To: Moominoid who wrote (35331)6/1/2008 7:16:01 AM
From: elmatador  Respond to of 219507
 
Ignorant masses, 1986 Chernobyl and suffering today. Then the ignorant masses pushed governments to phased nuclear. Today there’s an U-Turn. Need nuclear as fixed fuel.
Beware of ignorant masses using popular pressure for governments to act. They all end up doing bad to themselves. Same with Greenism. Forced governments to remove everything from mobile fuels, sulphur, CO2, NOx… Huge costs to car makers and to refiners of crude. Today they suffer.

>>But conditions were very different in the 1980s, when European countries turned away from nuclear power: Oil cost under $50 a barrel, global warming was a fringe science and climate change had not been linked to man-made emissions. Perhaps more important for the public psyche, Europe’s nuclear bans and restrictions were almost all enacted in the years after the 1986 Chernobyl disaster in the Soviet Union.<<

Italy Embraces Nuclear Power
within five years it planned to resume building nuclear energy plants, two decades after a public referendum resoundingly banned nuclear power and deactivated all its reactors.

nytimes.com

Petrobras is planning thermo power plant inside a ship. Right on top of the gas field in Santos Basin. Lay cables to the coast and rake in the cash. No land required. No IBAMA authorization need, no infrastructure impact.

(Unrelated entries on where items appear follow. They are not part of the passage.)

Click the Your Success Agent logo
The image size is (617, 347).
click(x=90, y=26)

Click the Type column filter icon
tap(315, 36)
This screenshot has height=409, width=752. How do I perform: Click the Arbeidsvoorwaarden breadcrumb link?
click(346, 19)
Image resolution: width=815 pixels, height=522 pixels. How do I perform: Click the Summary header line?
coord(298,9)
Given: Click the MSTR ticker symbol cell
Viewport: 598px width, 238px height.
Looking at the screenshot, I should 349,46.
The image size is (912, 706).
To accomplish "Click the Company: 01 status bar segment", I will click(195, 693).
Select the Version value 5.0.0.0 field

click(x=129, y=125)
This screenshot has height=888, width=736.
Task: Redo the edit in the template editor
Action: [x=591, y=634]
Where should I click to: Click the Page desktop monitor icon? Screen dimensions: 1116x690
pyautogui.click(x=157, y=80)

The best solution is to Chinese build a nuclear power plant inside a ship, park. Hook the country to the power plant and rake in the cash.

It is time to pay the price for two decades of Greenism, misguided environmentalism practices, losses and junk science and policies based on pseudo-science. Pay dearly in terms of costs. Before it was just sign a new law, out a stamp of greenism and the ignorant masses were happy. But reality has a nasty way to bite back. And it is biting painfully where it hurts mostly. In the pocket of the ignorant shallow knowledgeable OECD subject who fell for that green stuff in kindergarten.

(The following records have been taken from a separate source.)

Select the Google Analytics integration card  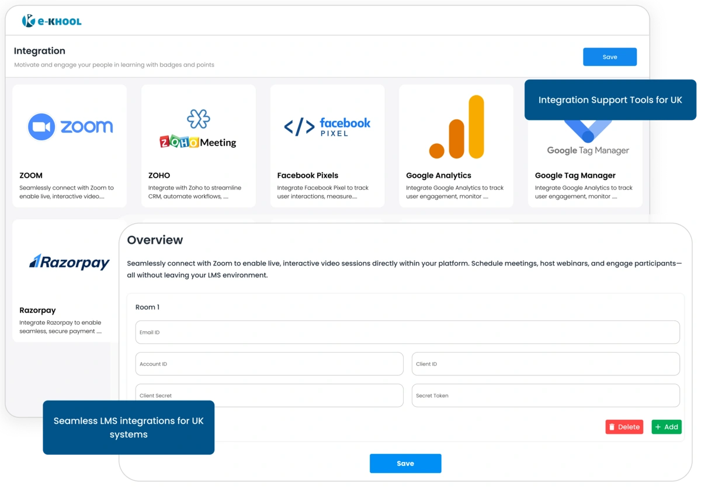coord(456,145)
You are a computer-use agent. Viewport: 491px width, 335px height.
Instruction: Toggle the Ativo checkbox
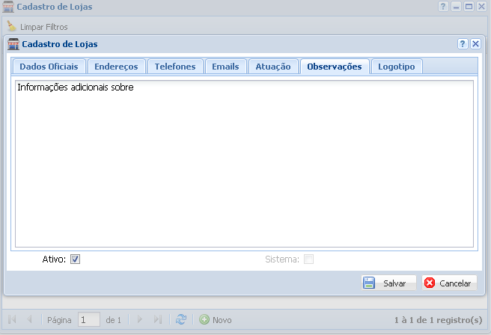76,259
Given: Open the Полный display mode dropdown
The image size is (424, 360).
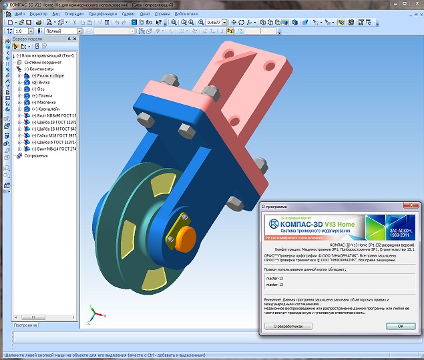Looking at the screenshot, I should click(x=79, y=31).

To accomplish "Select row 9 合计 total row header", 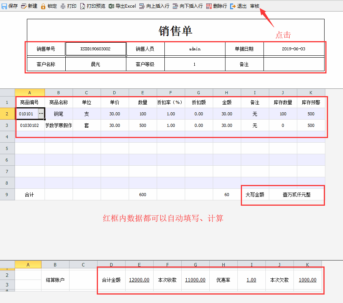I will (x=7, y=195).

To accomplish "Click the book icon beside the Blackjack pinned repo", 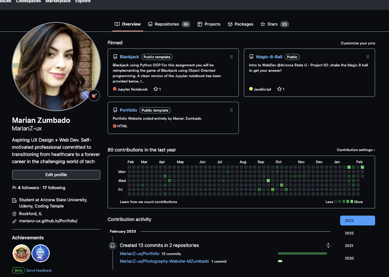I will [115, 56].
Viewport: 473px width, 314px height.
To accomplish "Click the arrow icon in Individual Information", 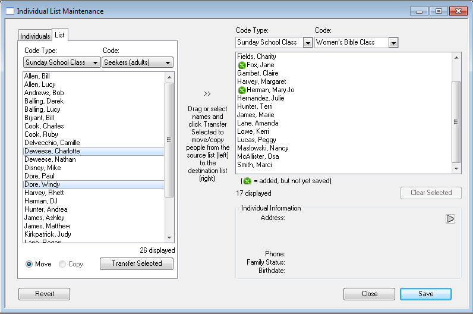I will click(x=450, y=219).
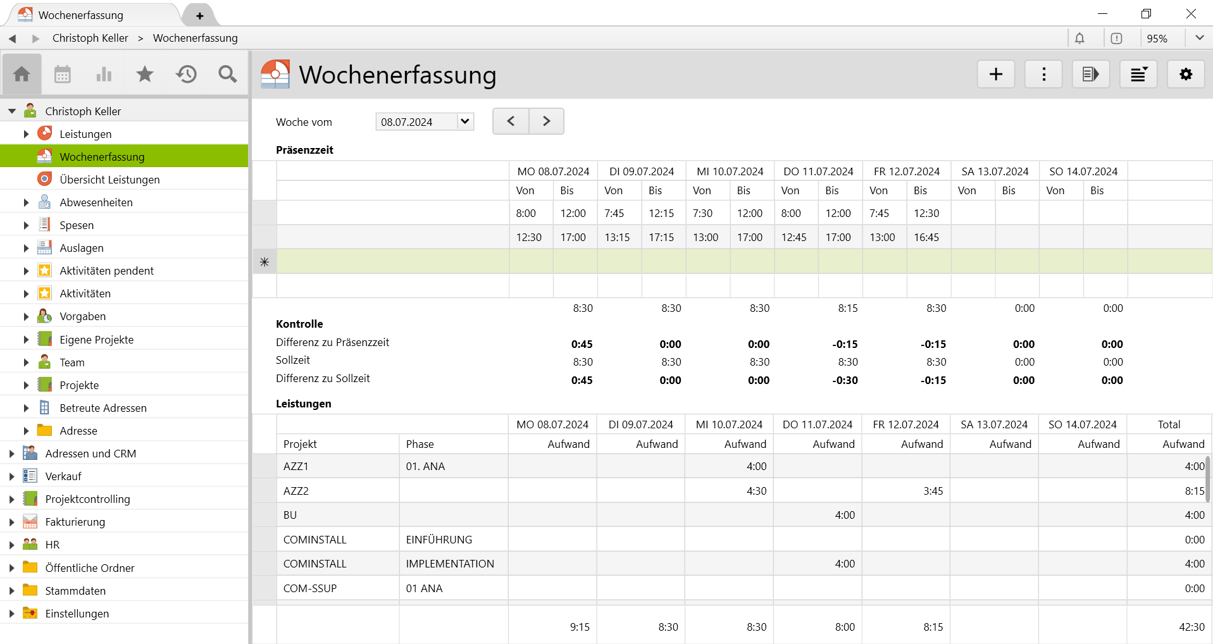The width and height of the screenshot is (1213, 644).
Task: Click the notification bell icon
Action: click(1079, 39)
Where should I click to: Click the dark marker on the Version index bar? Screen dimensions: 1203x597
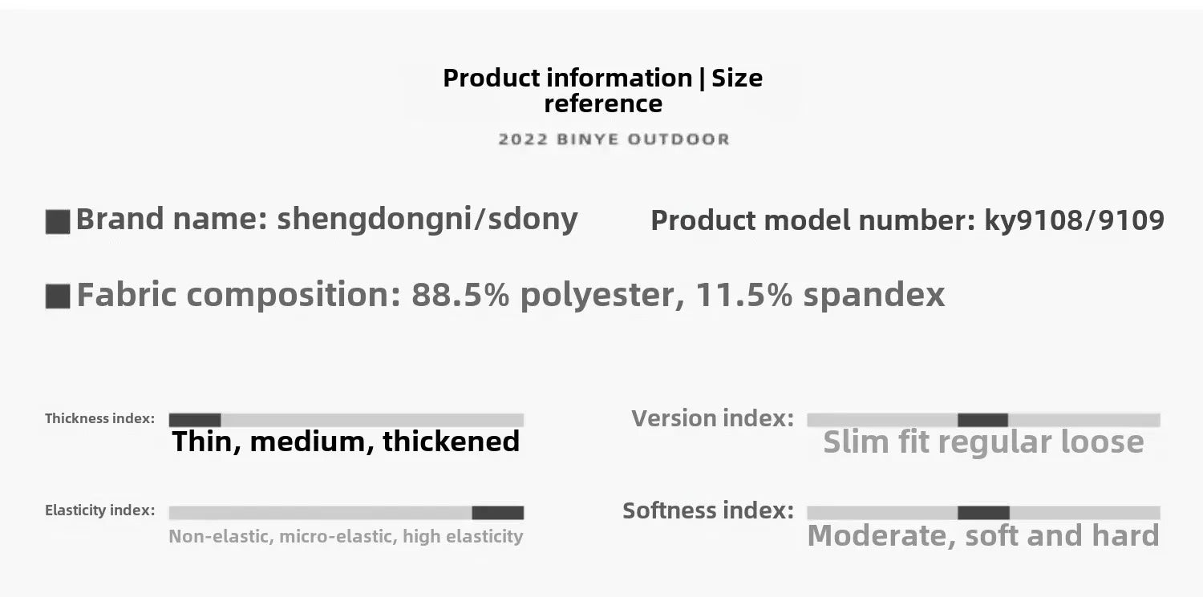pos(982,420)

Reverse of the perverse greenism laws is most welcome. Lots of artificial innefficiencies thrown in the economy must be removed all at once.

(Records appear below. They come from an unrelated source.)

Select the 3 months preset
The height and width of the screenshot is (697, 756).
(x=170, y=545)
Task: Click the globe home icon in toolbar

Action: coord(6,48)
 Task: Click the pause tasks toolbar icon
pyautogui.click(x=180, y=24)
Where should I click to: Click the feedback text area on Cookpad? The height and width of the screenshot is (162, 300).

To: Moominoid who wrote (35331)6/1/2008 9:08:46 AM
From: elmatador  Read Replies (1) | Respond to of 219507
 
The Cornell Professor? The one who died 2007?
Resource economist Duane Chapman dies at age 66
Duane Chapman, Cornell professor emeritus of environmental economics, died at his home in Newfield, N.Y., July 29, after a brief illness. He was an expert in electricity markets, world oil prices and security, renewable energy costs and policy, climate change and energy use.


Chapman


Born in Sioux City, Iowa, Chapman received his B.A. (1961) from Michigan State University and his M.S. (1967) and Ph.D. (1969) from the University of California-Berkeley. He retired from Cornell in 2006 after 36 years as a professor in the Department of Applied Economics and Management.

The author of "Environmental Economics: Theory, Application and Policy" (1999) and "Energy Resources and Energy Corporations" (1983), Chapman published many scholarly journal articles and belonged to various professional societies, including the American Economics Association, International Association of Energy Economists, Association of Environmental and Resource Economists and the International Society of Ecological Economics. He was a member of Who's Who in America and Who's Who in the World. Chapman also worked extensively in South Africa, Zimbabwe, Siberia, Russia and Iran. Underlying his work was his heartfelt belief that education at all levels about the real world is the best way to improve people's lives and the environment.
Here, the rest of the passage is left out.